→ About this exercise
Without reproducing any picture, copy the records word for word.
---- Data provided
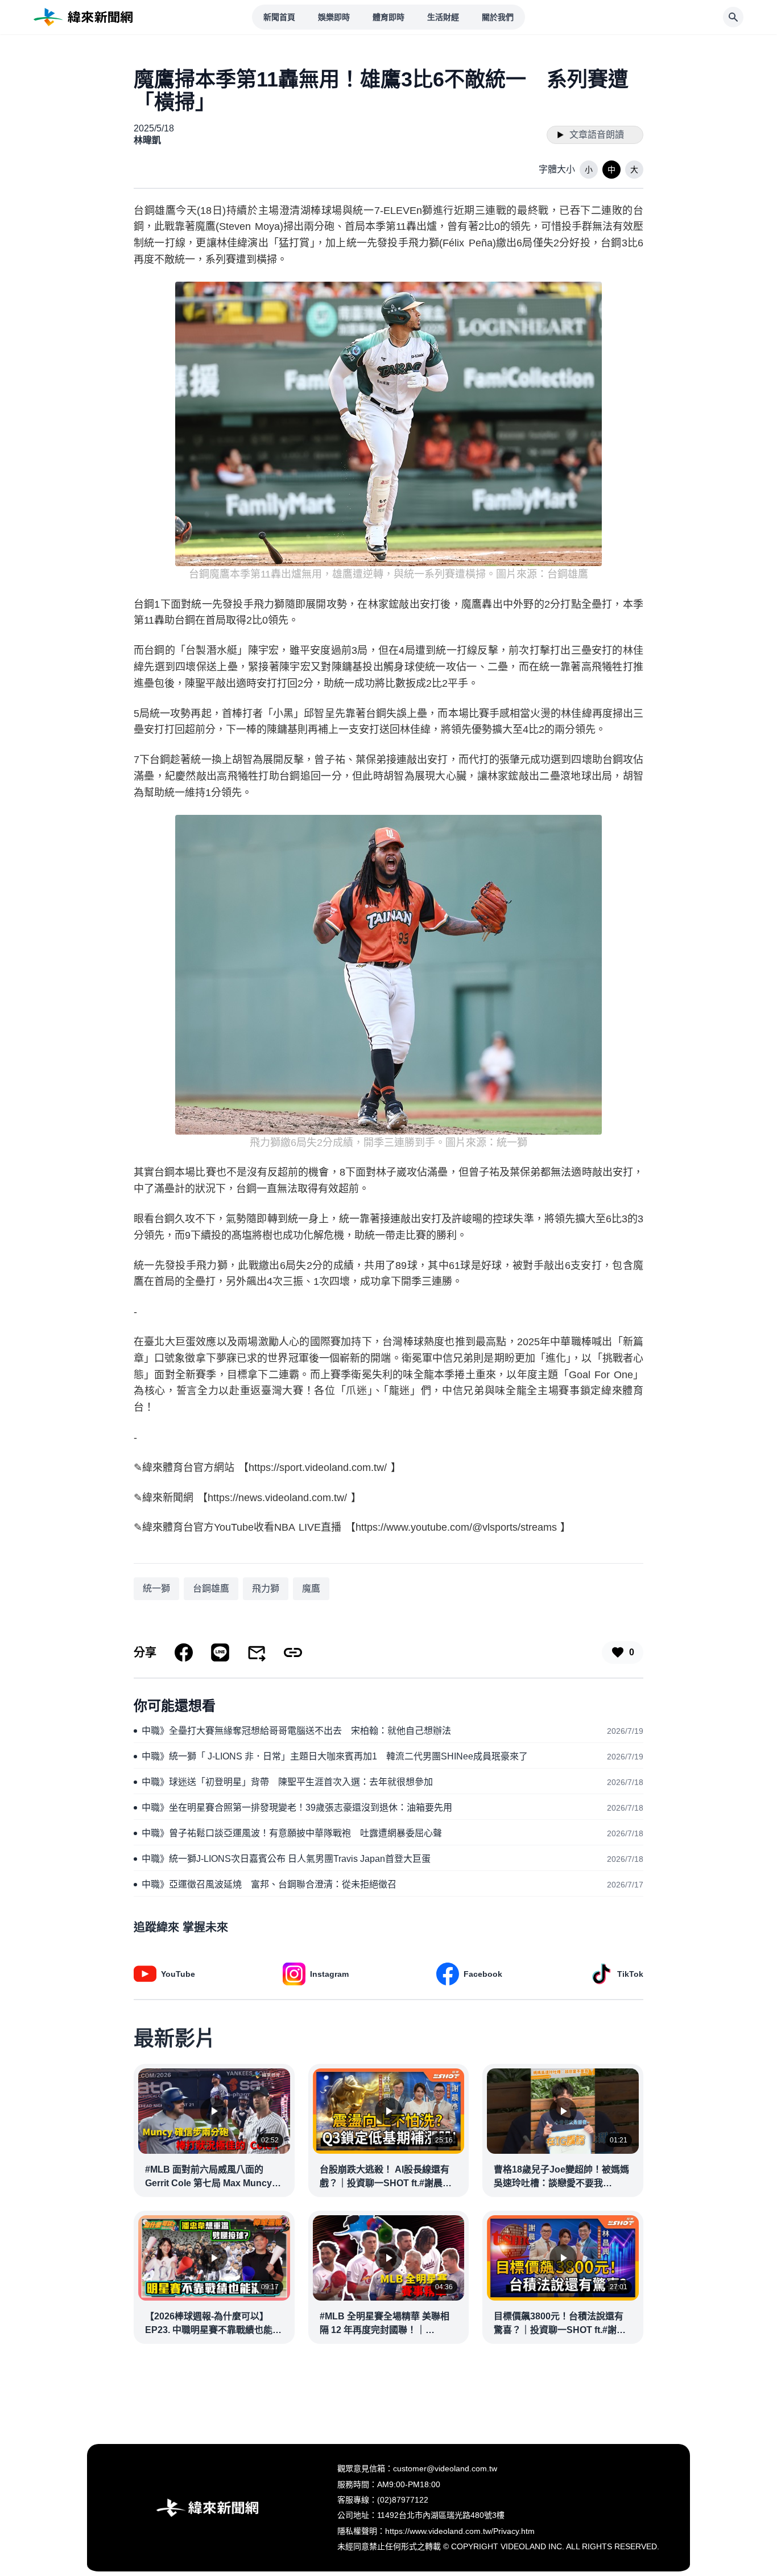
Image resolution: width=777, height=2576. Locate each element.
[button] (589, 169)
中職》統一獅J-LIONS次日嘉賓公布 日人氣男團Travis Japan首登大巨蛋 (286, 1859)
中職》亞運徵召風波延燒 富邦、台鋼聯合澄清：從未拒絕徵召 (269, 1884)
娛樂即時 (334, 17)
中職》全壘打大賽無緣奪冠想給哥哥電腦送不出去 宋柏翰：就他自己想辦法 (296, 1731)
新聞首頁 (279, 17)
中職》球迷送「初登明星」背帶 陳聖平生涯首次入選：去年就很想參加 (287, 1782)
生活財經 (443, 17)
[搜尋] (733, 17)
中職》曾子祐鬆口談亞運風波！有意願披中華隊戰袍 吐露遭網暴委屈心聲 (292, 1833)
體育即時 (388, 17)
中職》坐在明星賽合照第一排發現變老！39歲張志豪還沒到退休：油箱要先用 (297, 1807)
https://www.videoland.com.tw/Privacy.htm (460, 2531)
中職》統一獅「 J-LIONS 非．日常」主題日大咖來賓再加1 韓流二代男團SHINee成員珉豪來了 (335, 1756)
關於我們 (498, 17)
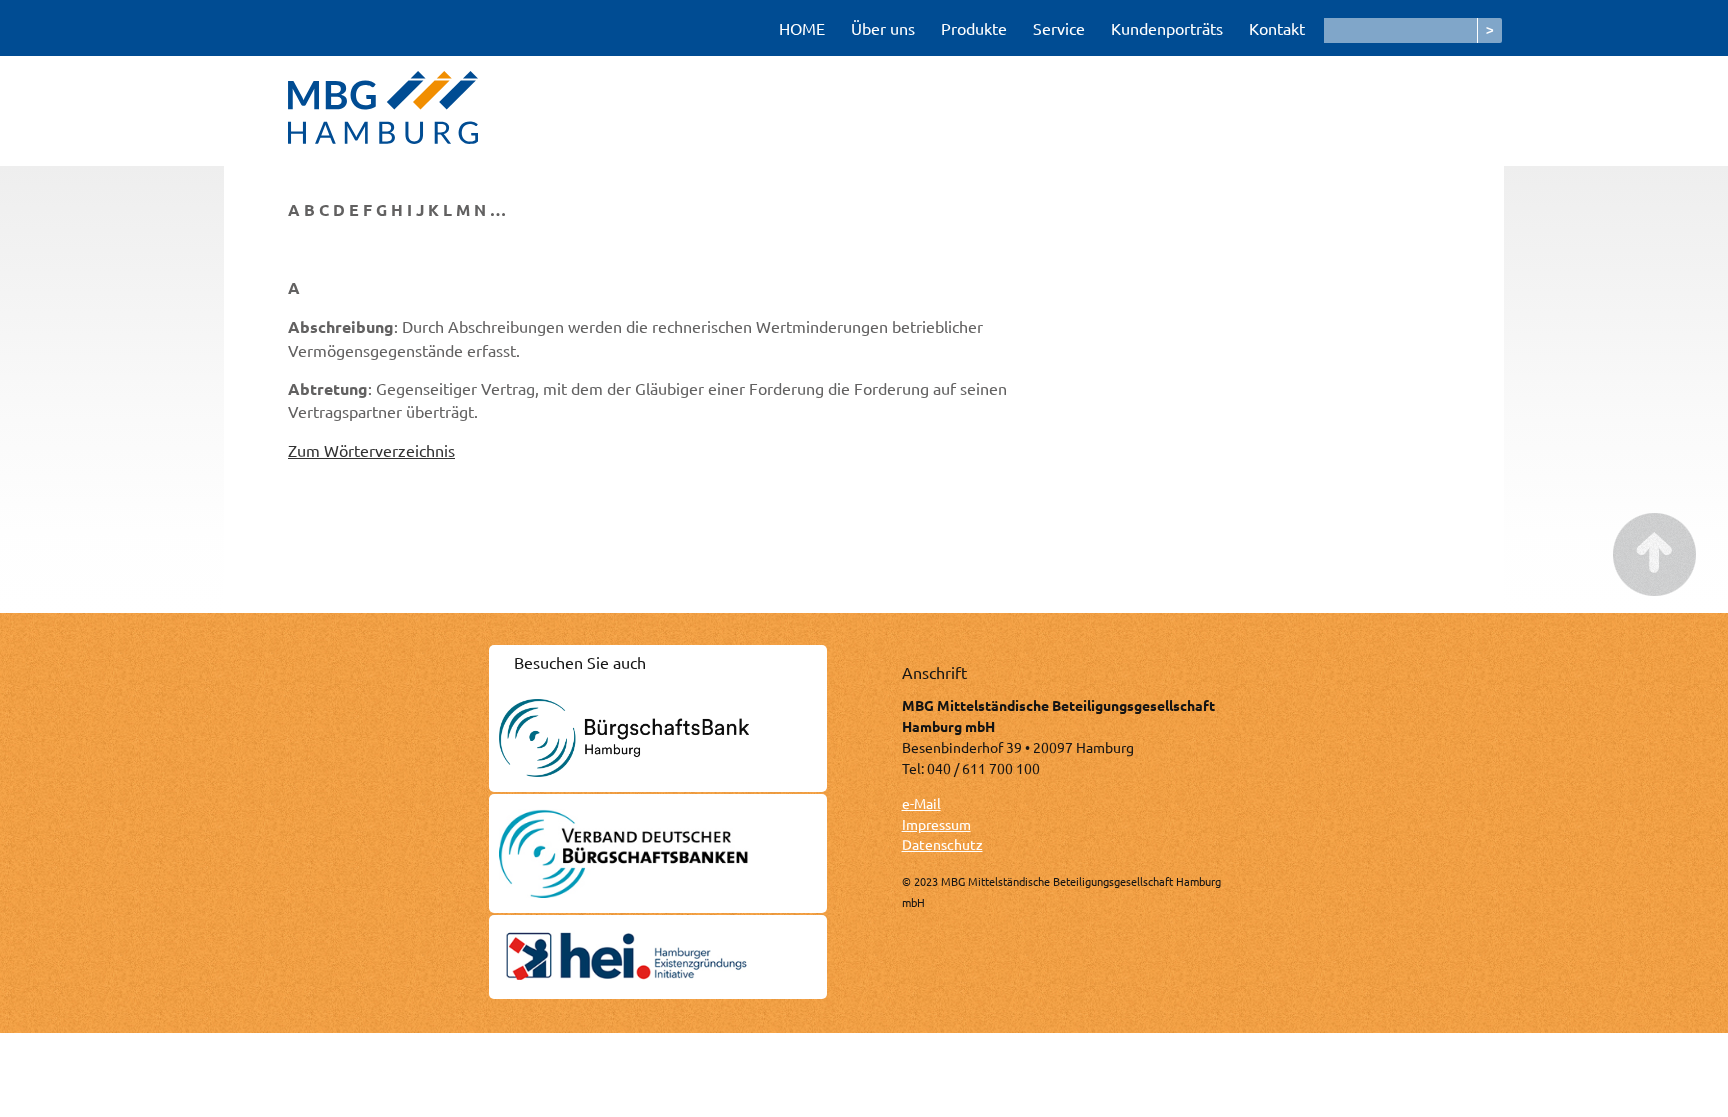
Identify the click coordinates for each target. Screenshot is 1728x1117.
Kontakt (1277, 28)
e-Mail (921, 803)
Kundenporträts (1167, 28)
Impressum (936, 824)
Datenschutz (942, 844)
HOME (802, 28)
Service (1059, 28)
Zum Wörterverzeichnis (371, 450)
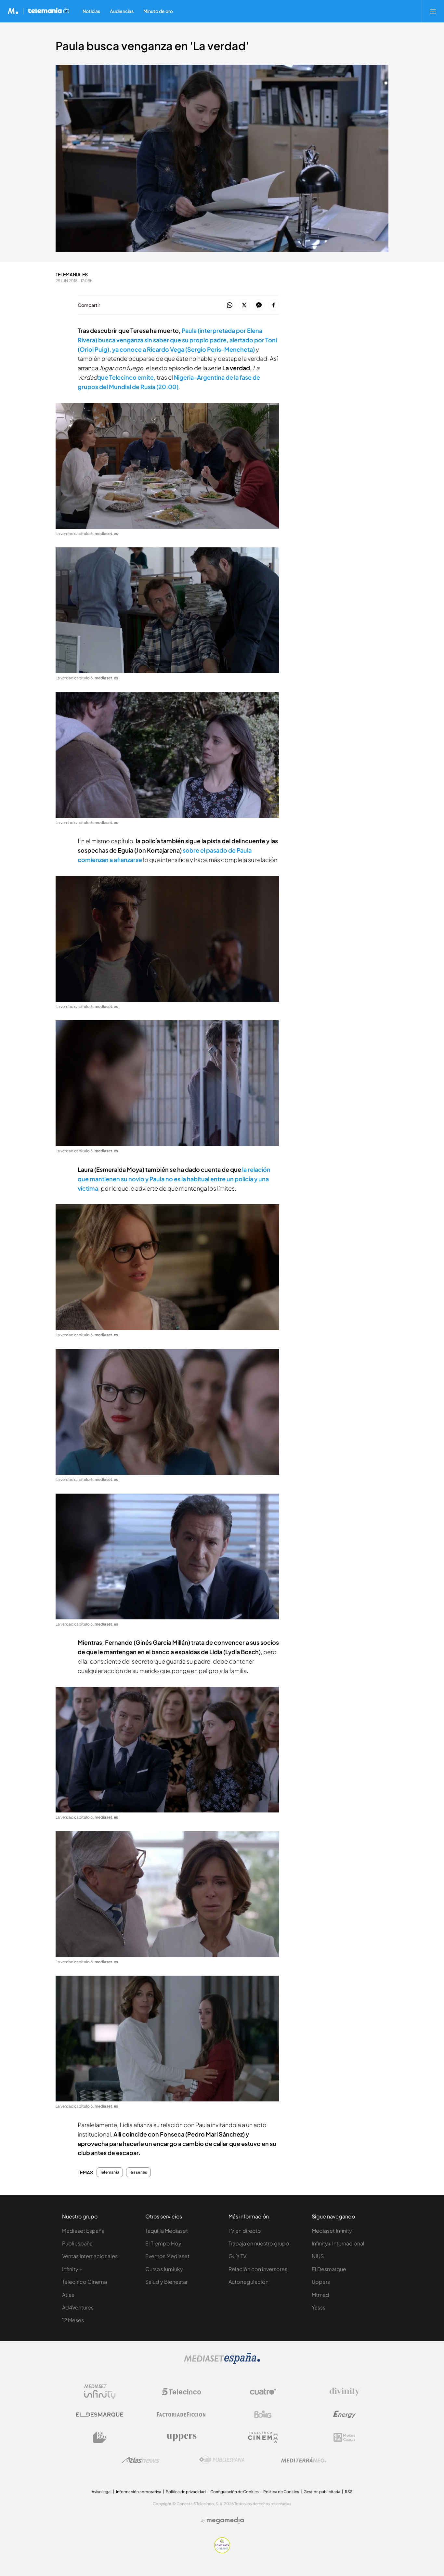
--------
→ Written solution
Image resolution: width=777, height=2576. Locate each element.
[button] (589, 169)
中職》統一獅J-LIONS次日嘉賓公布 日人氣男團Travis Japan首登大巨蛋 (286, 1859)
中職》亞運徵召風波延燒 富邦、台鋼聯合澄清：從未拒絕徵召 (269, 1884)
娛樂即時 (334, 17)
中職》全壘打大賽無緣奪冠想給哥哥電腦送不出去 宋柏翰：就他自己想辦法 (296, 1731)
新聞首頁 (279, 17)
中職》球迷送「初登明星」背帶 陳聖平生涯首次入選：去年就很想參加 (287, 1782)
生活財經 (443, 17)
[搜尋] (733, 17)
中職》曾子祐鬆口談亞運風波！有意願披中華隊戰袍 吐露遭網暴委屈心聲 (292, 1833)
體育即時 (388, 17)
中職》坐在明星賽合照第一排發現變老！39歲張志豪還沒到退休：油箱要先用 (297, 1807)
https://www.videoland.com.tw/Privacy.htm (460, 2531)
中職》統一獅「 J-LIONS 非．日常」主題日大咖來賓再加1 韓流二代男團SHINee成員珉豪來了 (335, 1756)
關於我們 (498, 17)
Identify the click coordinates for each target. Screenshot is 1728x1117.
Kontakt (1277, 28)
e-Mail (921, 803)
Kundenporträts (1167, 28)
Impressum (936, 824)
Datenschutz (942, 844)
HOME (802, 28)
Service (1059, 28)
Zum Wörterverzeichnis (371, 450)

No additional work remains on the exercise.